Chen Li made up a random excuse. He couldn't very well tell Herta he was planning on poaching her sugar mama, could he? Besides, he was genuinely interested in Herta's curios. For instance, what score would that biased scoring gun give him? And did the Herta Space Station really have a Wind Glider and the broken sword of a certain unknown, red-haired, greatsword-wielding character in its collection?

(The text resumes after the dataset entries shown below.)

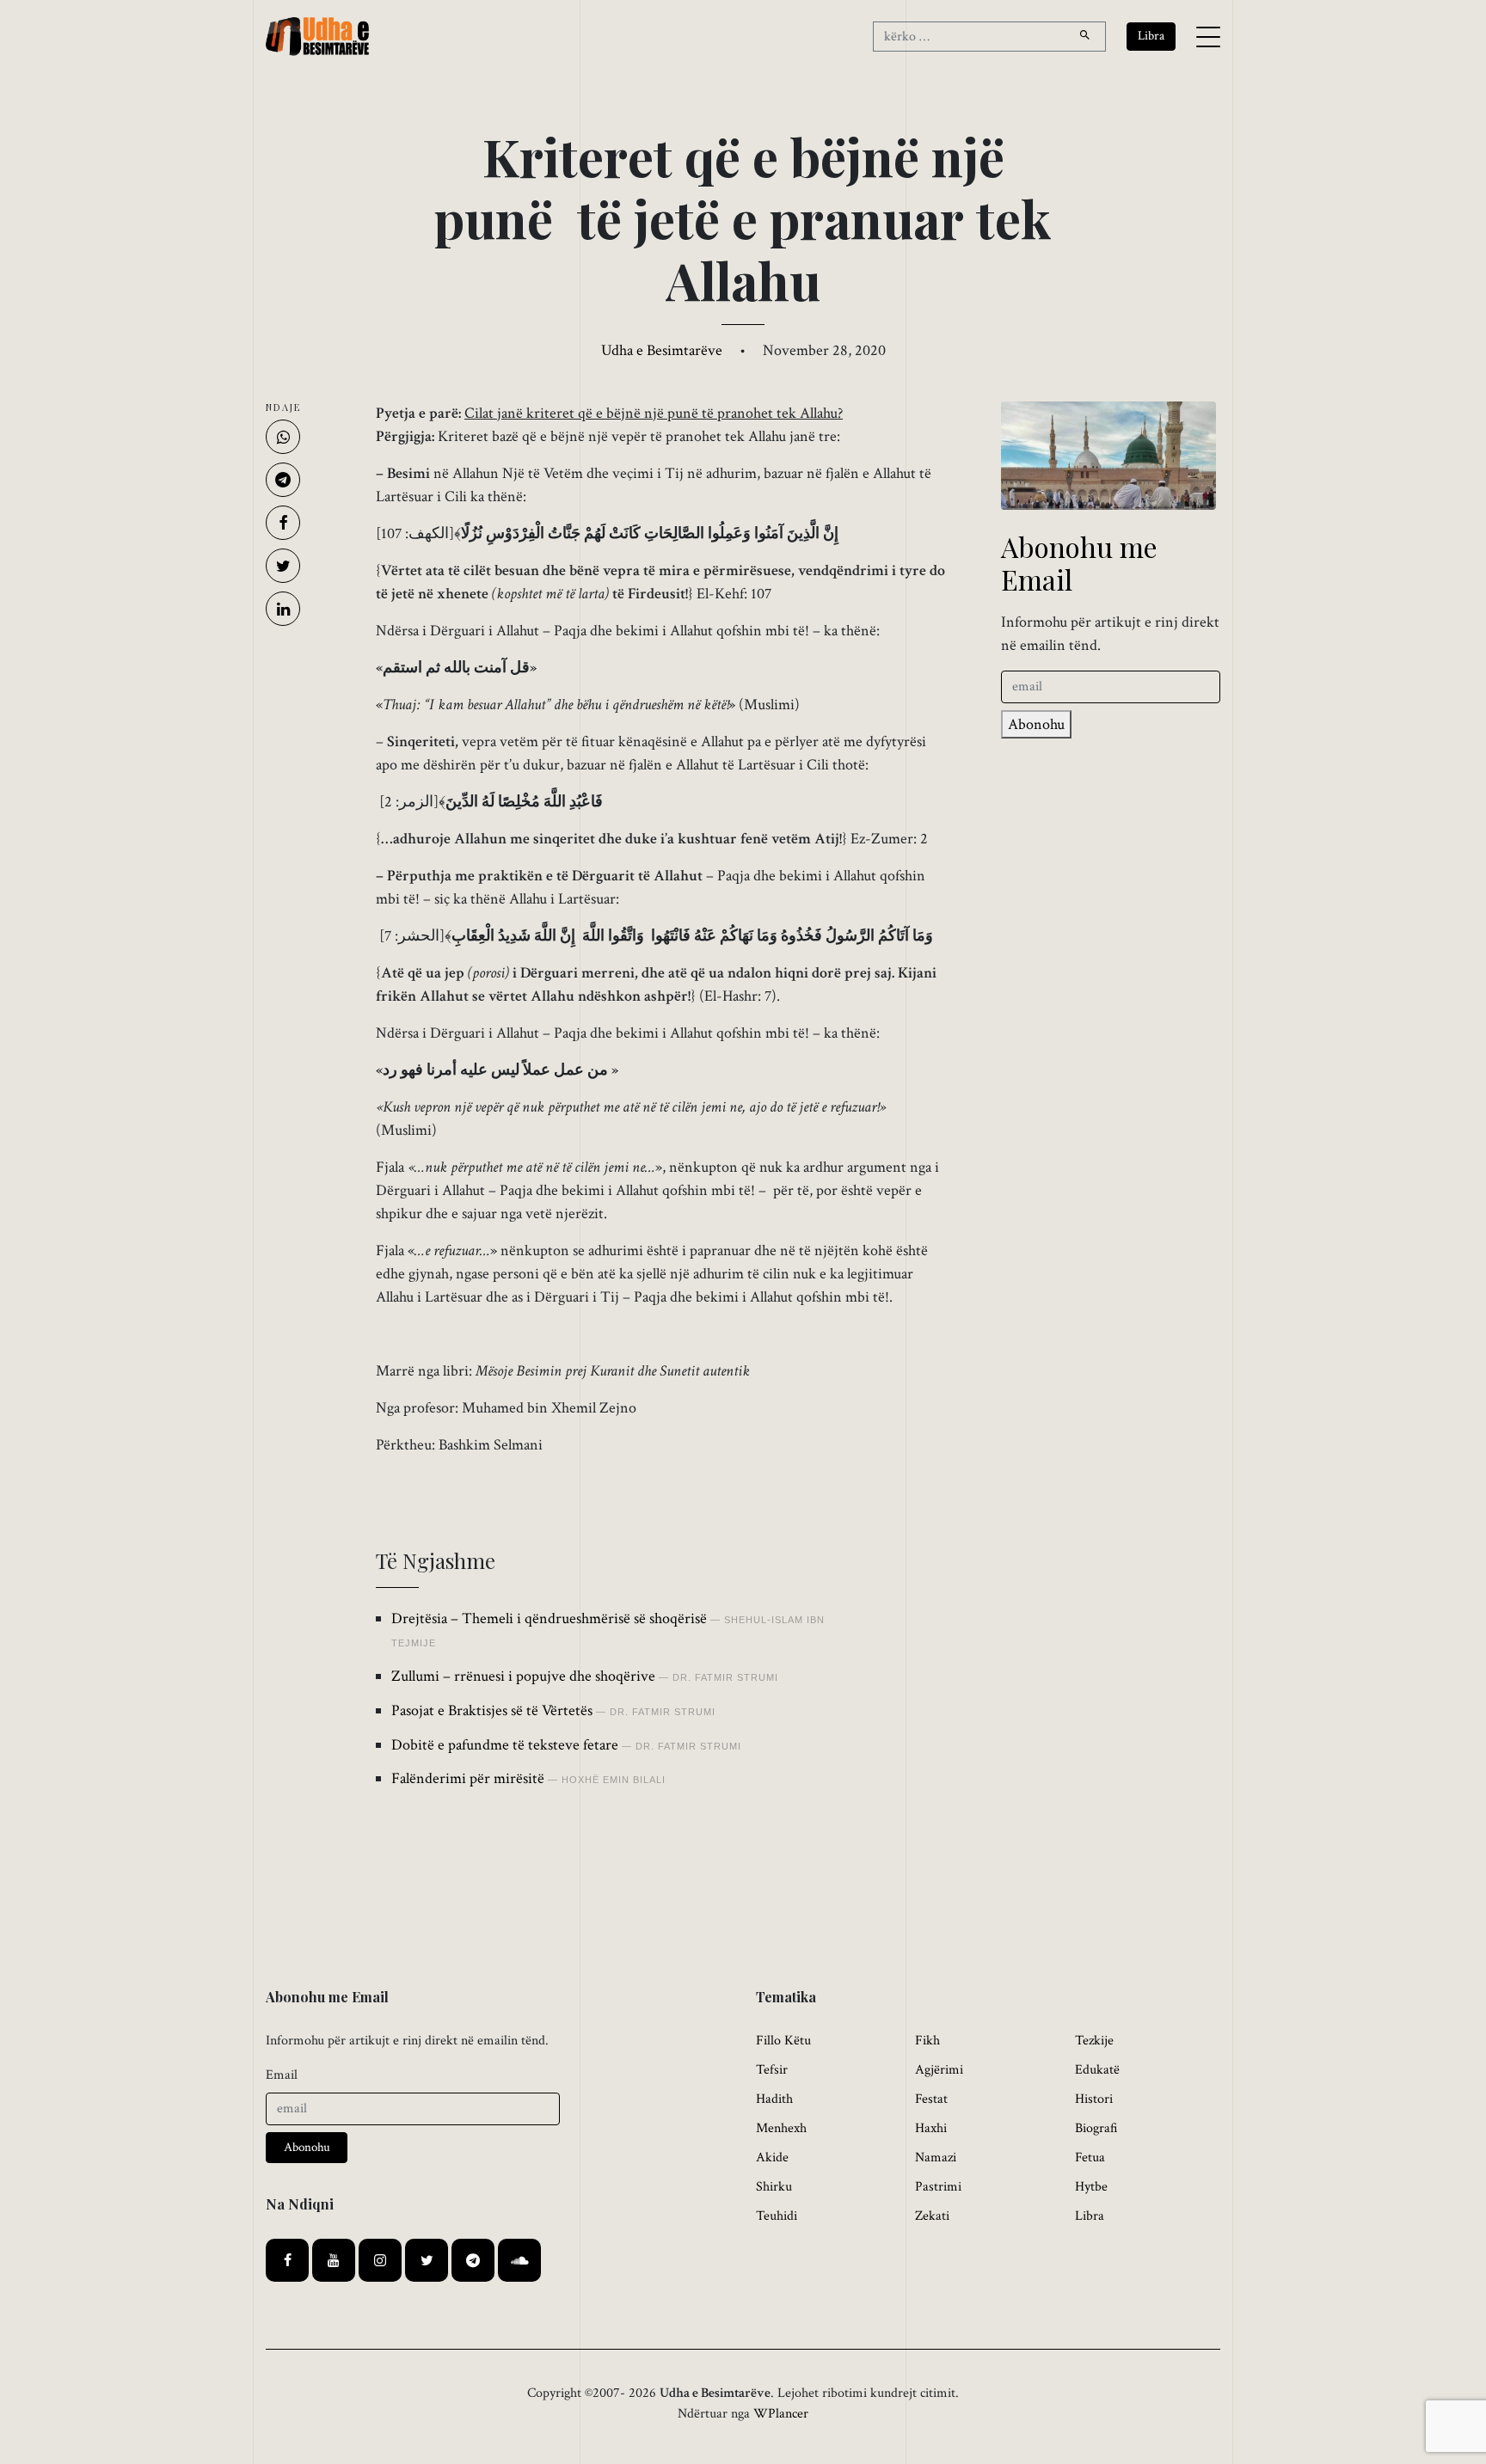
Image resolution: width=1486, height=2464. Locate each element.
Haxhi (931, 2128)
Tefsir (772, 2070)
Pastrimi (938, 2187)
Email (282, 2075)
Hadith (774, 2099)
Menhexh (781, 2128)
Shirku (774, 2187)
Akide (772, 2157)
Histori (1094, 2099)
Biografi (1096, 2128)
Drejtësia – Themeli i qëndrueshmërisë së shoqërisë (549, 1618)
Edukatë (1097, 2070)
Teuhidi (776, 2216)
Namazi (935, 2157)
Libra (1089, 2216)
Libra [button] (1151, 36)
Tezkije (1094, 2041)
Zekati (932, 2216)
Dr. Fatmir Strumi (725, 1677)
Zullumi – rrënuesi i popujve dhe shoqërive (523, 1676)
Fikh (927, 2041)
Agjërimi (939, 2070)
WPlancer (780, 2414)
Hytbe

"Tomorrow's going to be busy. It's time to plant some miraculous items in the Previous Era, waiting for the inheritors of the next civilization to dig them up and spread their stories, thereby artificially cultivating Entries. Let's see, what kind of message should I add... I've got it. I'll add an [Ancient Saying] Entry. Give those archaeologists who accidentally dig up the stuff a little shock from the 'ancients'!"

Chen Li had a great idea.

Or maybe he could record a piece of apocrypha: The Flame-Chasers weren't some noble organization fighting the Honkai, but a food delivery company! Their slogan was: "No matter how scary the Honkai is, you still gotta eat!" Dr. MEI was actually the chief nutritionist, responsible for researching how to make delicious bento boxes under Honkai energy radiation. The reason Kevin became a MANTIS was because he ate too much irradiated takeout and mutated. And the Herrschers were all just contestants on a massive talent show called Honkai 101! The Herrscher of Finality was the center debut, the Herrscher of the Void was the main dancer, and the Herrscher of Thunder was the main rapper.

Ah, but one can't help but ask: how did such a "normal" Previous Era get destroyed?

Because... there was a certain doctor named Einstein who insisted on proving that if you gave her a fulcrum, she could lever the entire Earth!